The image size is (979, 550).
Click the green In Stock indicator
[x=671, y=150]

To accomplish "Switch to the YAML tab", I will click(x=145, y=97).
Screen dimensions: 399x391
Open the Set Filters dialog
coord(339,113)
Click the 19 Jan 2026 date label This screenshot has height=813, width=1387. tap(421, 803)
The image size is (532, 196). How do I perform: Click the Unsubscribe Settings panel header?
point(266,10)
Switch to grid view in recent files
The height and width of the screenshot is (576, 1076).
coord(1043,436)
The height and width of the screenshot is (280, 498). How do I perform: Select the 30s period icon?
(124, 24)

—————

### SHORT PROBLEM:
Reproduce the items above with "image size" changed to "screen size" at every occurrence, leaving all other text untouched.

### WRITTEN RESPONSE:
The screen size is (979, 550).
Click the green In Stock indicator
[x=671, y=150]

To accomplish "Switch to the YAML tab", I will click(x=145, y=97).
Screen dimensions: 399x391
Open the Set Filters dialog
coord(339,113)
Click the 19 Jan 2026 date label This screenshot has height=813, width=1387. tap(421, 803)
The screen size is (532, 196). How do I perform: Click the Unsubscribe Settings panel header?
point(266,10)
Switch to grid view in recent files
The height and width of the screenshot is (576, 1076).
coord(1043,436)
The height and width of the screenshot is (280, 498). How do I perform: Select the 30s period icon?
(124, 24)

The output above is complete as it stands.